摘要
HiChIP 是一种基于原位 Hi-C 的新型方法,用于分析染色质相互作用,它在流程中加入了一个免疫沉淀 (ChIP) 步骤,以研究由特定蛋白质驱动的染色质结构。该方法被证明非常高效,因为它能可靠地重现 Hi-C 结果,并且与其他基于 ChIP 的技术(如 ChIA-PET)相比,在所需输入细胞量更低的情况下,仍能提供更高比例的信息性读取。尽管 HiChIP 数据的预处理可以使用为其他 Hi-C 技术开发的相同方法完成,但染色质相互作用的识别需要考虑由 ChIP 步骤引入的特定偏差。
在本文中,我们描述了一种计算流程,用于分析在人类胚胎干细胞中,在热休克处理前后,通过 Rad21(黏连蛋白复合体的一部分)免疫沉淀获得的 HiChIP 数据。

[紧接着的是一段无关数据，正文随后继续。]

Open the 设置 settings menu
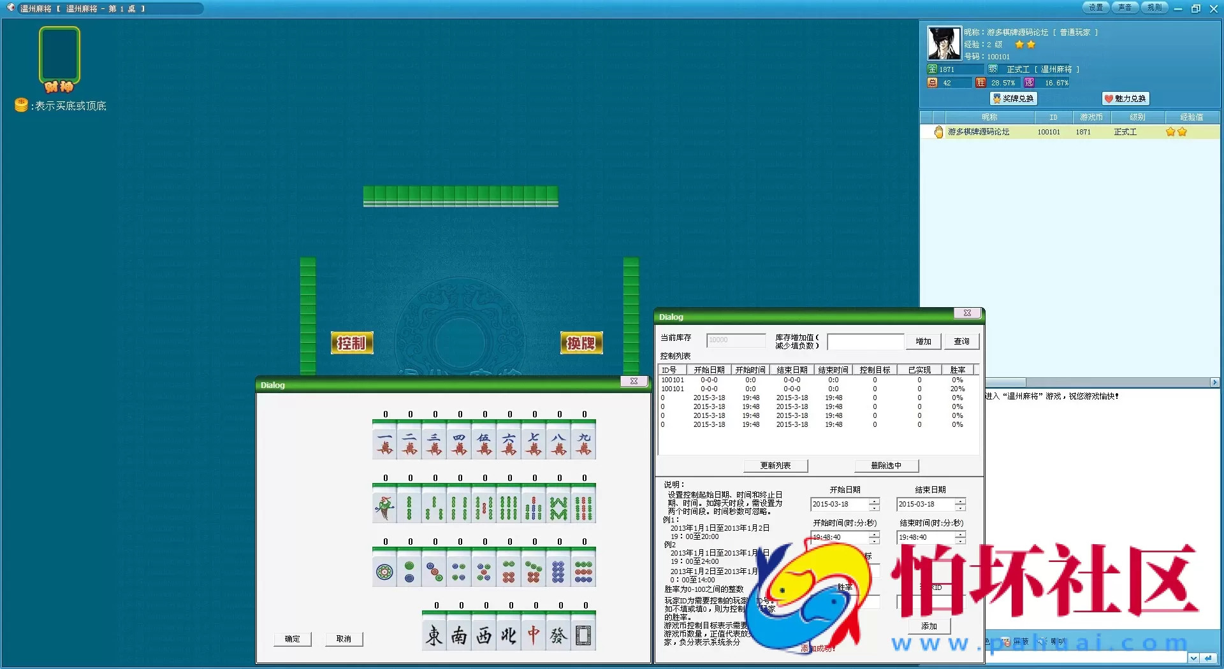This screenshot has height=669, width=1224. click(x=1096, y=8)
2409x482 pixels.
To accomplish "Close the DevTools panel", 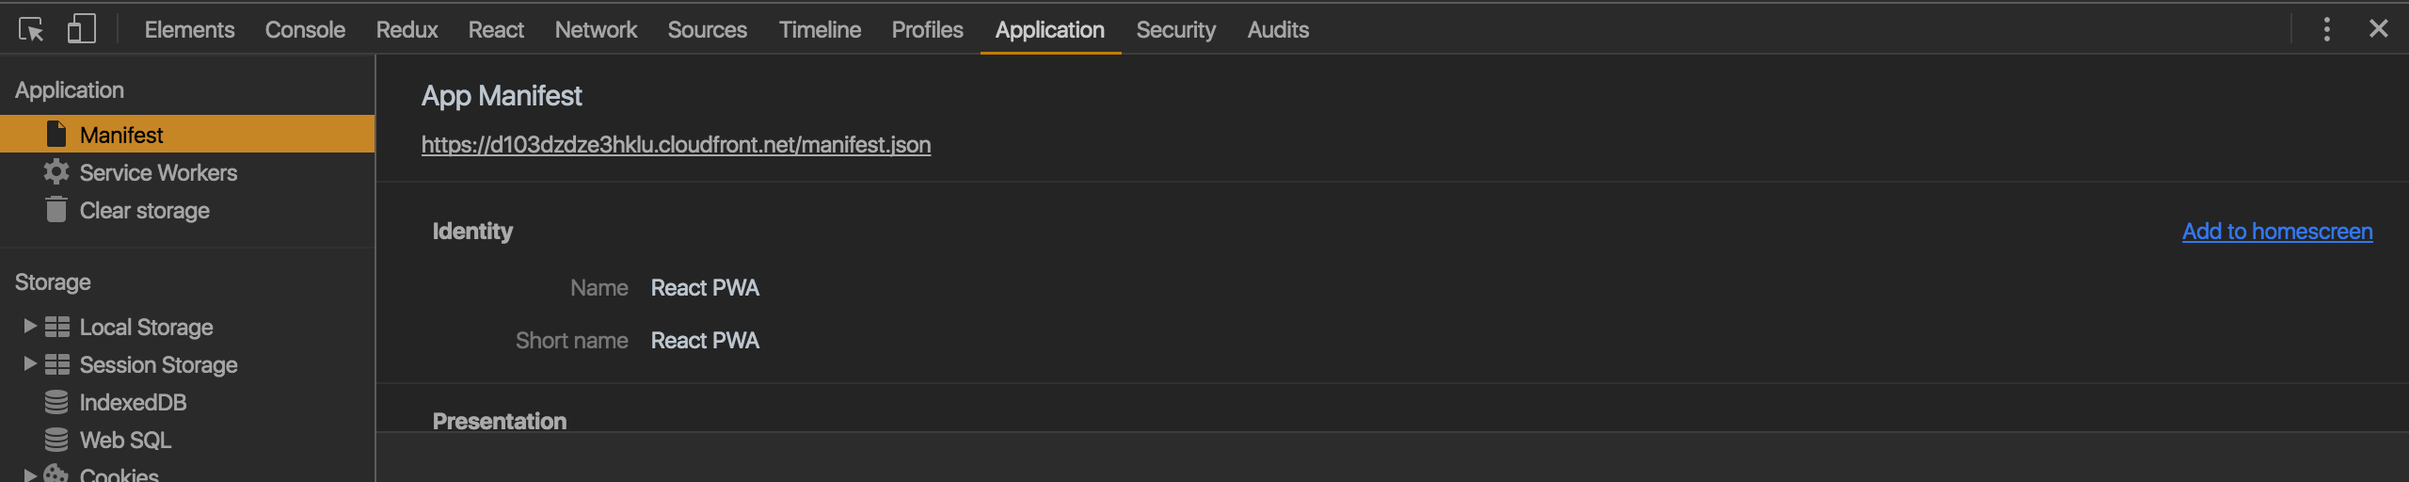I will [2378, 29].
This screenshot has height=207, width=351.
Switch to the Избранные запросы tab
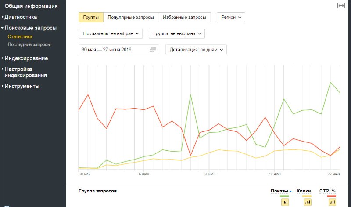(184, 18)
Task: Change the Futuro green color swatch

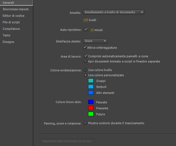Action: 91,114
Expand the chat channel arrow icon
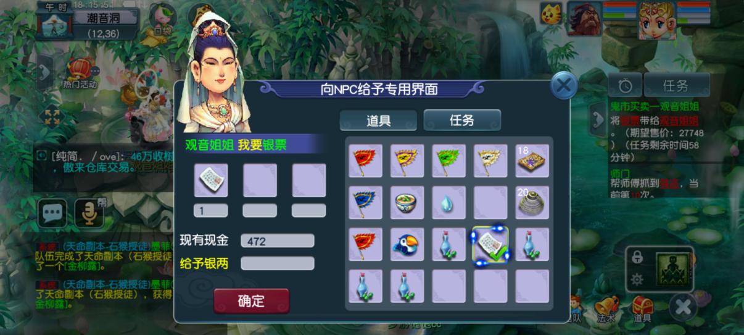744x335 pixels. coord(41,155)
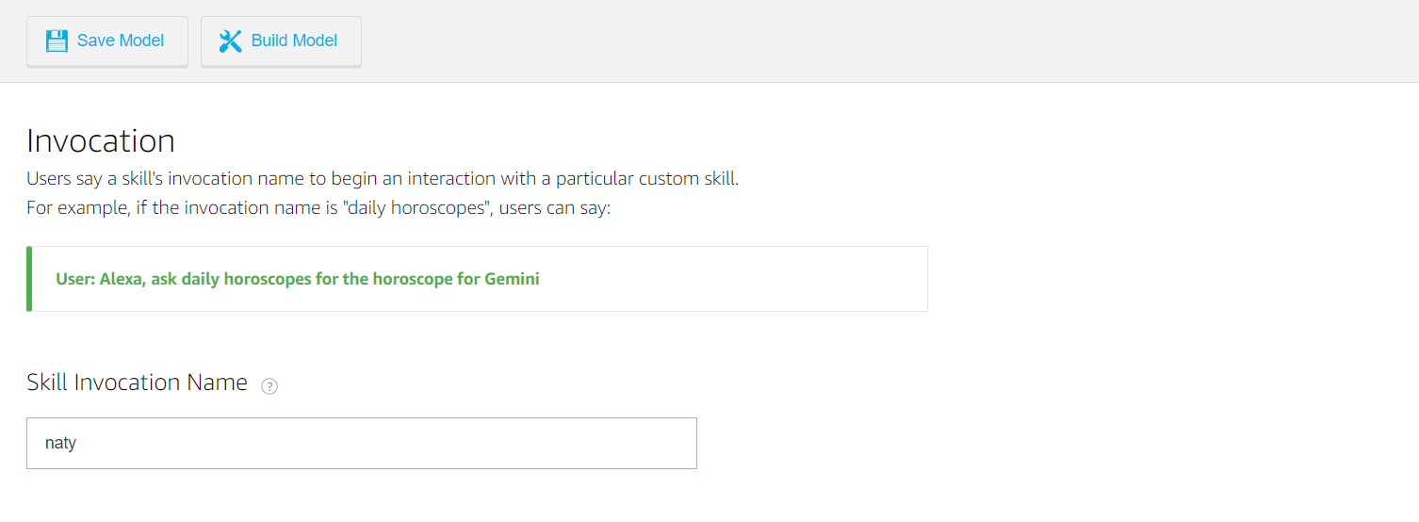Screen dimensions: 1419x522
Task: Click the word "naty" in the input
Action: point(60,443)
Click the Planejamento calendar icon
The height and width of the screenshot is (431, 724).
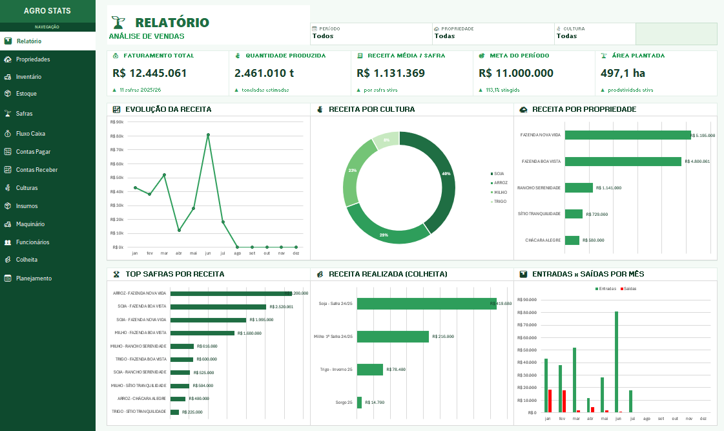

我们将详细描述了原始数据的预处理、染色质相互作用的识别、处理所诱导改变的评估,以及最后差异 loop 的可视化。
简介
HiChIP 是一种近期发表的、以蛋白质为中心的染色质结构研究方案。它属于 3C 技术 的一种,并复现了经典的原位 Hi-C 流程,只是在 DNA 消化和连接之后额外增加了一个染色质免疫沉淀 (ChIP) 步骤,从而仅分离并测序与特定蛋白质交联的片段。这使得分析可以聚焦于与目标蛋白相关的位点,而非测量所有相互接触的片段。使用针对黏连蛋白亚基 Smc1a 的抗体进行的 HiChIP 已被证明能够可靠地与原位 Hi-C 结果重叠,并提高了信噪比。此外,与另一种基于 ChIP 的方案 ChIA-PET 相比,HiChIP 在整体信息性读取率上更高,且所需的输入细胞量更低。尽管具备方法学优势,免疫沉淀步骤的加入会导致测序读取在分布上不均匀,并偏向特定限制性片段,这一点必须在识别局部富集的相互作用(loops)时予以特别考虑。
内容讲解
在本章中,我们展示了一套用于分析 HiChIP 数据并识别和可视化 loops 的流程。来自公共 HiChIP 数据集(包含不同实验条件)的原始测序数据,首先使用 HiC-Pro进行处理,该流程对读段对进行比对和过滤。为识别局部富集的相互作用,过滤后的读段由 hichipper 进行分析,它是 Mango 算法的修改版本,可校正与 ChIP 步骤相关的测序偏差,并利用 ChIP-Seq 数据提高相互作用检测的准确性。我们进一步使用 diffloop对已识别的 loops 进行分析,以寻找样本之间拓扑结构的显著变化(即 loops 的获得与丢失)。最后,我们使用 diffloop 和 WashU Epigenome Browser对局部相互作用进行可视化,以探究不同条件下染色质相互作用的变化,并将其与表观基因组数据进行比较。